= Beginning of Section =

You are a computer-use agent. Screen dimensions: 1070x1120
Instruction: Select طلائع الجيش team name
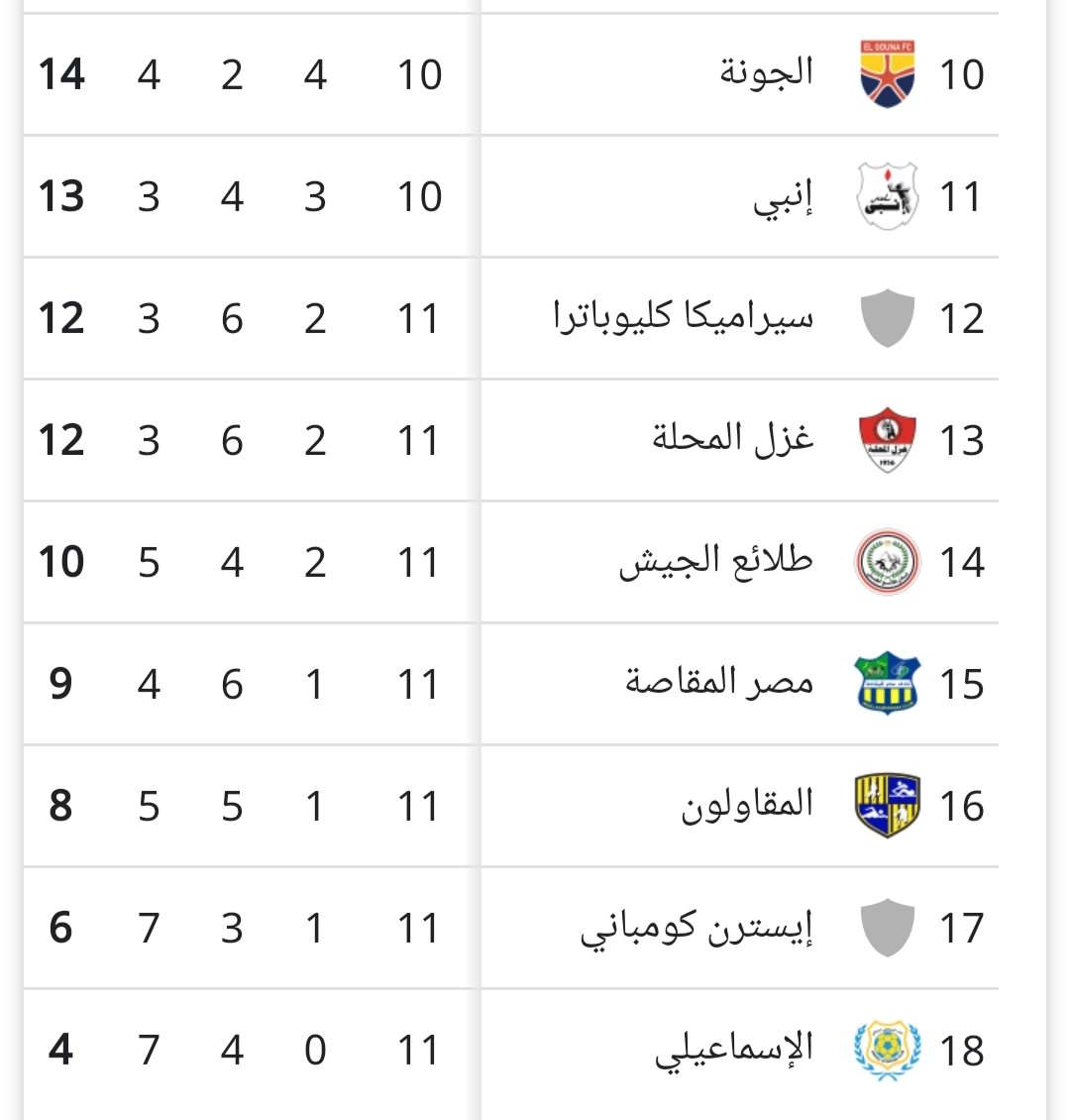(715, 561)
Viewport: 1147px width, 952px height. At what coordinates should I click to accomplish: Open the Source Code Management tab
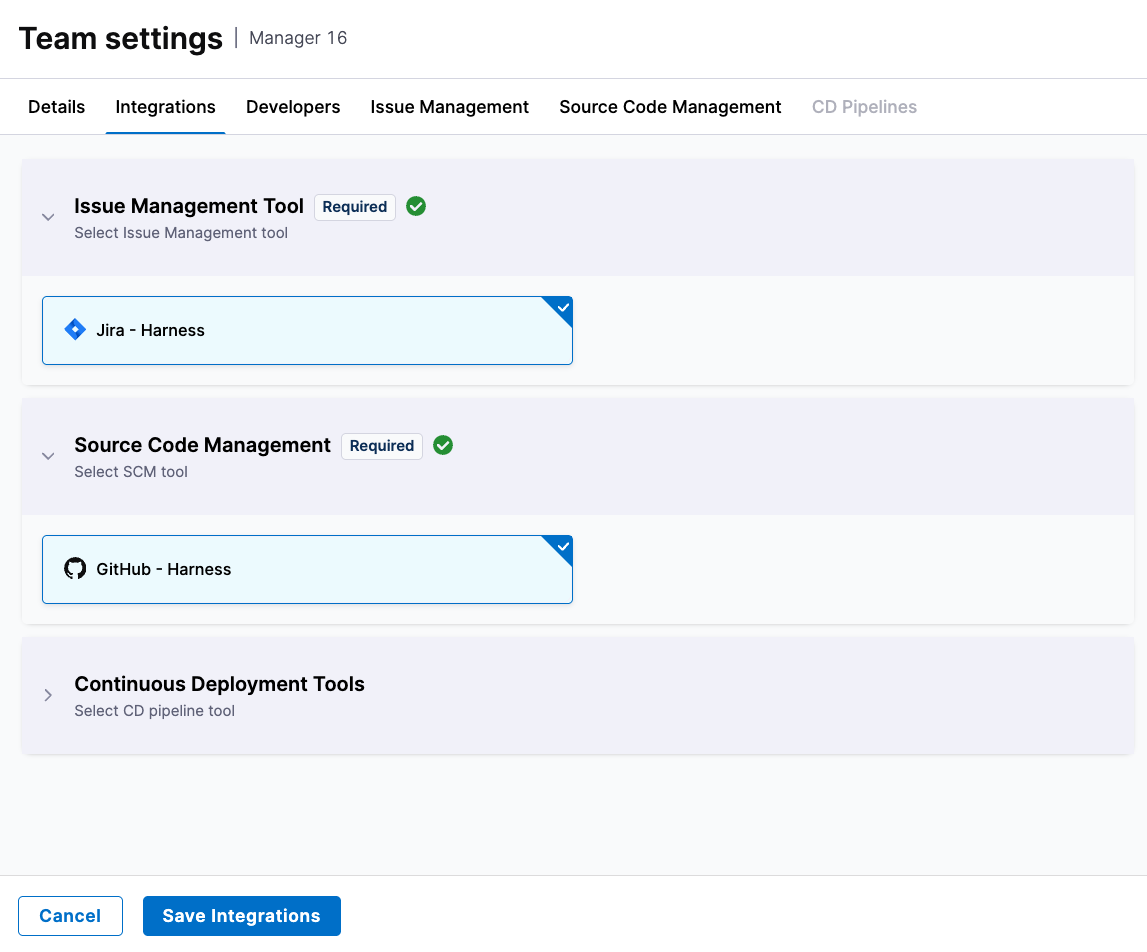pos(670,107)
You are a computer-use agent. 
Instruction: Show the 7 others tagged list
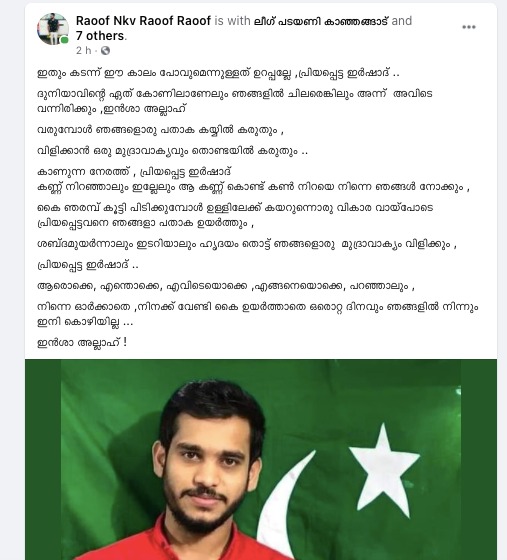(x=100, y=36)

= End of Section =

**Assignment**
Beginning at the line that contains "Viewport: 1147px width, 952px", copy each remaining line of the records exactly, through the final one. Omit the pictures.

**Exercise response**
Viewport: 1147px width, 952px height. At what coordinates should I click to accomplish: Open the Source Code Management tab
pos(670,107)
You are a computer-use agent. 
Instruction: Show the 7 others tagged list
(x=100, y=36)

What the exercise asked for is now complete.